# [ACTIVITY]
Whatever the records hold, copy it exactly and completely.
DATASET ENTRIES Start Marker
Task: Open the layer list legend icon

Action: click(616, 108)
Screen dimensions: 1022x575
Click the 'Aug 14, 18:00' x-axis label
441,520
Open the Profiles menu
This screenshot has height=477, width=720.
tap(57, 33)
DATASET ENTRIES End Marker
# [YOUR SOLUTION]
Task: Open the layer list legend icon

Action: click(616, 108)
Screen dimensions: 1022x575
Click the 'Aug 14, 18:00' x-axis label
441,520
Open the Profiles menu
This screenshot has height=477, width=720.
tap(57, 33)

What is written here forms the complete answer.